Another characteristic of competitive markets is that it is extremely easy to enter or exit such a perfectly-competitive market: there are zero entry barriers or exit barriers. The factors of production are perfectly mobile in a larger time frame allowing adjustments. Such markets are also characterized by conditions of perfect information: all consumers and producers are perfectly aware of quality, associated price and production methods. There are no associated transaction costs involved here when goods are exchanged. There are no differences in the product or services offered across suppliers, ensuring homogeneity.
As far as profit maximization is concerned, in a perfectly-competitive market, firms sell to ensure the most profit, which is where marginal costs meet marginal revenue. The setup is such that the number of firms operational cannot go down. This is ensured by prohibiting increasing returns to scale (or economies of scale). Lastly, property rights are well established; what goes in the sale and rights acquired after a purchase.
In the short term, there is no productive efficiency because when marginal cost is equal to the marginal revenue, however allocative efficiency is there (since marginal cost = marginal revenue). The demand curve in this case for a firm is perfectly elastic. A big difference when compared to a monopoly (or an oligopoly) is that a firm cannot, in these conditions, turn economic profit. Therefore it can only cover production costs.

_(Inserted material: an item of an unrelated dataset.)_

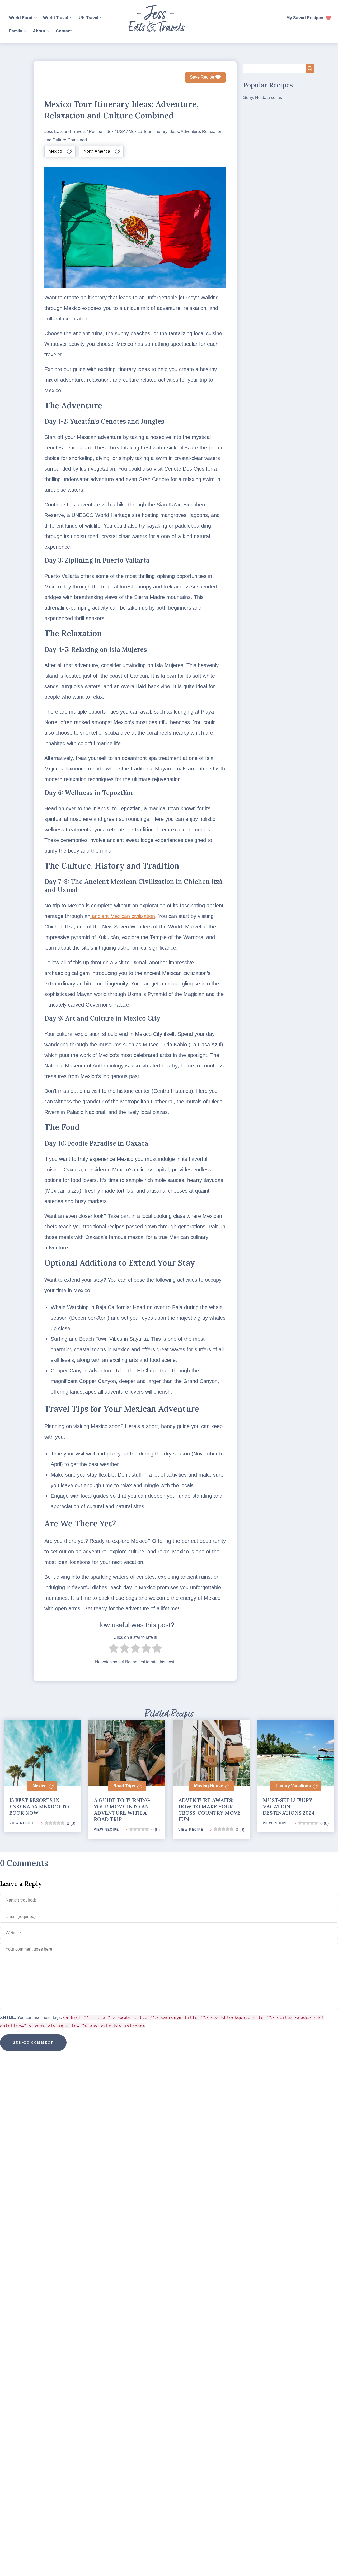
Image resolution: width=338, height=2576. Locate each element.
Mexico (39, 1786)
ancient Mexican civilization (122, 916)
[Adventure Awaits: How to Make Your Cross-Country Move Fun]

The market structure has a unique role in cases where the government wants to not intervene in a sector or where it is impossible to serve or sell without crowd-sourcing. It is used as a vehicle to implement free competition. Street food market in developing countries is a relevant example, though because of the strict conditions imposed, there are no ideal examples of perfect competition. There are no entry or exit barriers, there is considerable mobility because buyers can move to another food seller in the vicinity, homogenous products etc.